Tras unos años de exilio en Francia, motivados por la Guerra Civil, Miró volvió a España en 1940, huyendo esta vez del conflicto mundial. La vuelta a su tierra, a Mont-roig, provocó en él un deseo de revisión y volvió a despertar sus dudas acerca de la idoneidad de la pintura de caballete.

Cada vez más se reafirmó en el deseo de dar a la creación artística un destino público, la necesidad de “llegar al espíritu de los otros hombres” -son sus propias palabras- de un modo más eficaz que con la pintura de caballete. Esto le llevó a adentrarse en las disciplinas de la escultura y de la cerámica.

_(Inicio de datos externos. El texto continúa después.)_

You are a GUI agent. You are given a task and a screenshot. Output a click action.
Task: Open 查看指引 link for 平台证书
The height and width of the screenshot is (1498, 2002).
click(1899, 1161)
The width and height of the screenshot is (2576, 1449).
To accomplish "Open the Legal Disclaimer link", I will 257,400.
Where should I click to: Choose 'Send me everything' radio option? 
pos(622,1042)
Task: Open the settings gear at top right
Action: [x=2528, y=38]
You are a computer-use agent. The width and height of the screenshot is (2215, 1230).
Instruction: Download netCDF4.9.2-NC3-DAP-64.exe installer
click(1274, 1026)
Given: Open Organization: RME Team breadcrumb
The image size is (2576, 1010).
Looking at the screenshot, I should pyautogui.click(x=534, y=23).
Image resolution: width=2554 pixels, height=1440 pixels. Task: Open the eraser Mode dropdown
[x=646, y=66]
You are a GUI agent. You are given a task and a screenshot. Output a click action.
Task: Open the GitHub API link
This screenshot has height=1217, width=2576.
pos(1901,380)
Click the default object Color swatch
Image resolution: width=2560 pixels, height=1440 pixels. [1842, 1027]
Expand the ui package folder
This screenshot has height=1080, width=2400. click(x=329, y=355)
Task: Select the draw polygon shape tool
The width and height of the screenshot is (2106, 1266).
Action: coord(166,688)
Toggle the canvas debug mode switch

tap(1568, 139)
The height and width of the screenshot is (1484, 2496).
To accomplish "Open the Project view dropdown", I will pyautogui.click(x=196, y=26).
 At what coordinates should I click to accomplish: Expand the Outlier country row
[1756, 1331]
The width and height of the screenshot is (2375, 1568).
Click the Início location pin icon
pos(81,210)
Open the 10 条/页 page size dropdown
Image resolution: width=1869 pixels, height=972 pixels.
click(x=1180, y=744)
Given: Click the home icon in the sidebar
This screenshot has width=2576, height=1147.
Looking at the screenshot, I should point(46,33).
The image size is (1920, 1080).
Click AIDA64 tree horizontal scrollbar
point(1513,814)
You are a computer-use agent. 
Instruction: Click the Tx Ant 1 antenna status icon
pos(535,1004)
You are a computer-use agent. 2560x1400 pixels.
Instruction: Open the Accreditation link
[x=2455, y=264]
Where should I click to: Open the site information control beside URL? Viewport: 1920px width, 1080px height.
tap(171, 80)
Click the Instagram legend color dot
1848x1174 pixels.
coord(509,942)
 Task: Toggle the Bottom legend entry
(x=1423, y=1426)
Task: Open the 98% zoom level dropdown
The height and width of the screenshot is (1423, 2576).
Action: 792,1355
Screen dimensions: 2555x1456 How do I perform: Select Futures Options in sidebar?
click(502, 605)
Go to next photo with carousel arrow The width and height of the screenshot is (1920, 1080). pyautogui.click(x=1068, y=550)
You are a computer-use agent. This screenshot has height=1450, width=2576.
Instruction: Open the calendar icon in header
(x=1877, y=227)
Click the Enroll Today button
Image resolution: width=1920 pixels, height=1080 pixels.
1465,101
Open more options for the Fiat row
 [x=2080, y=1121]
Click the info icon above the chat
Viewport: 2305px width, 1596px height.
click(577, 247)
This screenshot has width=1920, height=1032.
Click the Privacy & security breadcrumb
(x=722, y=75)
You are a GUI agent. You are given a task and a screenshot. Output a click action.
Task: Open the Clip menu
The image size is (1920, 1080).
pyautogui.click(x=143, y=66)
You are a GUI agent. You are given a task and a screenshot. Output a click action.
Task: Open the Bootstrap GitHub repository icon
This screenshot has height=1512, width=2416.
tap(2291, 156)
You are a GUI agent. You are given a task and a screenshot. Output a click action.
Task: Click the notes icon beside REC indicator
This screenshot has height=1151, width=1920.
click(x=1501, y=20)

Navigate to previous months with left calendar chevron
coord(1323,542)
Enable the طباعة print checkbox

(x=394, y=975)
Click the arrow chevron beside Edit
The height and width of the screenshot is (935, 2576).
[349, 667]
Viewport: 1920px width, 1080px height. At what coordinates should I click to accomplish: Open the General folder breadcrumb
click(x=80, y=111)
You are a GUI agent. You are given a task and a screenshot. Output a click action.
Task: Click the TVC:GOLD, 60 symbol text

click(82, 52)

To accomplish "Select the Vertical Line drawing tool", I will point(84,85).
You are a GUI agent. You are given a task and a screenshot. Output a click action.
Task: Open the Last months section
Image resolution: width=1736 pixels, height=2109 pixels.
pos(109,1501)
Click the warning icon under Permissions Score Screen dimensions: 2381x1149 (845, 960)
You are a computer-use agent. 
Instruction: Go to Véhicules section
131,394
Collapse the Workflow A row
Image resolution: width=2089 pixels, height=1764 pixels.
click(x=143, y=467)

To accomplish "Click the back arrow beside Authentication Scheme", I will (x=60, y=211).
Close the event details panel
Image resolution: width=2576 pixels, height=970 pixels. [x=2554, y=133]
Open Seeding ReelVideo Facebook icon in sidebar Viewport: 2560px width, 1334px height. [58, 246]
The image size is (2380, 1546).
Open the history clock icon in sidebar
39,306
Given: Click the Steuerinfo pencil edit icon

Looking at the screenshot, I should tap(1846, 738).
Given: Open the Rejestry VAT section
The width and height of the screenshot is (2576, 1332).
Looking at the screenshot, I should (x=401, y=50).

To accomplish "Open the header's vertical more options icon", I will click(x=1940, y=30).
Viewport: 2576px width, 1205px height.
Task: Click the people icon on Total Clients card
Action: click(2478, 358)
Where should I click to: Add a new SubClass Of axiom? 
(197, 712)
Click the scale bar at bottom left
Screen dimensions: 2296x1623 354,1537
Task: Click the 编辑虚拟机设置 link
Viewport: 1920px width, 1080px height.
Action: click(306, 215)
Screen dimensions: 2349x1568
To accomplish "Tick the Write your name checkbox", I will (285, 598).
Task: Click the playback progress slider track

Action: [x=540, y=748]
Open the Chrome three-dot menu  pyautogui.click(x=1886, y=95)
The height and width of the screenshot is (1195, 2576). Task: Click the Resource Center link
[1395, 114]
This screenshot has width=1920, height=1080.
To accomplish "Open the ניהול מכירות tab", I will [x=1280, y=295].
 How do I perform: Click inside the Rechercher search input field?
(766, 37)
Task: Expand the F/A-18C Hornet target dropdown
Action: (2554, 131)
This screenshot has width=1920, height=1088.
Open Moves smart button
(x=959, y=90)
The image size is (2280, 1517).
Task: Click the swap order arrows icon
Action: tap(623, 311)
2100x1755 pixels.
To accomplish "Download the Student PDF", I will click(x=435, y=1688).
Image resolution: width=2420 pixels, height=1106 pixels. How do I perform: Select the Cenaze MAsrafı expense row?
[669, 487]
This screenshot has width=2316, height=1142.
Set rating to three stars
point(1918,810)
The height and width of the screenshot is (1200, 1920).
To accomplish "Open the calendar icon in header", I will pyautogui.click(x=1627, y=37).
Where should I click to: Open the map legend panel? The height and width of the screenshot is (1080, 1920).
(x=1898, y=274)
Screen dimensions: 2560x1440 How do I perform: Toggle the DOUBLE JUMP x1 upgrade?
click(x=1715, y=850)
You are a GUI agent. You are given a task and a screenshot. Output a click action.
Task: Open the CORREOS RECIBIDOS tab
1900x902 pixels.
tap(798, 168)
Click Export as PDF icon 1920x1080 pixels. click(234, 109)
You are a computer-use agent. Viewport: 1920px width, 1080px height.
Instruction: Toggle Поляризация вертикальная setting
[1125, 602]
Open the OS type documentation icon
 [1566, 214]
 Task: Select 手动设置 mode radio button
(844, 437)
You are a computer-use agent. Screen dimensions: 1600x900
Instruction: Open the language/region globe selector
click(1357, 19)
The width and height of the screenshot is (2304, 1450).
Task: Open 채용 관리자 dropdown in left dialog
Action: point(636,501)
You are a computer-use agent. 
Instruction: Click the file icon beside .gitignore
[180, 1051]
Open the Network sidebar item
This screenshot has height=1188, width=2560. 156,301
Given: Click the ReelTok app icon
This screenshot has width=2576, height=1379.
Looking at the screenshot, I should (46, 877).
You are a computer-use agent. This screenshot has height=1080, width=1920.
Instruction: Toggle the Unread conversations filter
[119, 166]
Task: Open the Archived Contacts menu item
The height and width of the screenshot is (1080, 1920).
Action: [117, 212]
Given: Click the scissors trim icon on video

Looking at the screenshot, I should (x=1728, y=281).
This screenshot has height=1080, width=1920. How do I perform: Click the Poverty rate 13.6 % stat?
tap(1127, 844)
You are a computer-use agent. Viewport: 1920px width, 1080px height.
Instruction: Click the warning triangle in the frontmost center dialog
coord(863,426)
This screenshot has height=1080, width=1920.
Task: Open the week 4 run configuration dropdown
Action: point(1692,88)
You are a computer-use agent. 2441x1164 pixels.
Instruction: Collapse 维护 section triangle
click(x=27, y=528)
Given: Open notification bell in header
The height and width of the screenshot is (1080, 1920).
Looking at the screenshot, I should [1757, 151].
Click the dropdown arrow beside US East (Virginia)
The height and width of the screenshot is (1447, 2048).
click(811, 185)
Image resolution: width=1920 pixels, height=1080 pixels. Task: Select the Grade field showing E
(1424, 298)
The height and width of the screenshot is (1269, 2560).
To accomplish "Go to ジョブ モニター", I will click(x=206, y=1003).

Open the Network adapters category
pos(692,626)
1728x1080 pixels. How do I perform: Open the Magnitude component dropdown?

La cerámica, a la que llegó de la mano de su amigo el ceramista Josep Llorens Artigas, fue especialmente importante para Miró, ya que implicaba la reinvención de técnicas ancestrales, vinculadas al dominio de la tierra y del fuego. Al mismo tiempo el trabajo en equipo con Llorens Artigas satisfacía su deseo de volver a una época mítica, anterior a la historia, en la que la creación artística era supuestamente anónima y colectiva.

 

Ciclos

A mediados de los años cincuenta, Miró se estableció de manera definitiva en Palma de Mallorca, donde Josep Lluís Sert (que vivía ahora en Boston y dirigía la escuela de arquitectura de Harvard) había diseñado un taller para él. Durante esta larga etapa última de su vida su producción se hace más abundante, los acentos terrestres de su poética se refuerzan y, al mismo tiempo, se orientan hacia experiencias de carácter universal, como las manifestaciones cíclicas del tiempo o el misterio de la vida y de la muerte.

Dominado por ese estado de ánimo, las obras que realiza entonces, al tiempo que apelan a los más diversos materiales y técnicas -bronce, granito, cerámica, lienzo o tapiz-, nos hablan fundamentalmente de destrucción. Una destrucción que se materializa en una especie de lucha cuerpo a cuerpo del artista con su obra, pero que, como en el mundo agrícola que es su paradigma, no supone nunca aniquilación, sino que es condición necesaria para la renovación de la vida.

 

Hasta el 14 de septiembre de 2008 en el Museo Thyssen-Bornemisza
Horarios: martes a domingo, de 10:00 a 19:00 horas. Lunes cerrado. Durante los meses de
julio y agosto, permanecerá abierta hasta las 23:00 horas, de martes a sábado.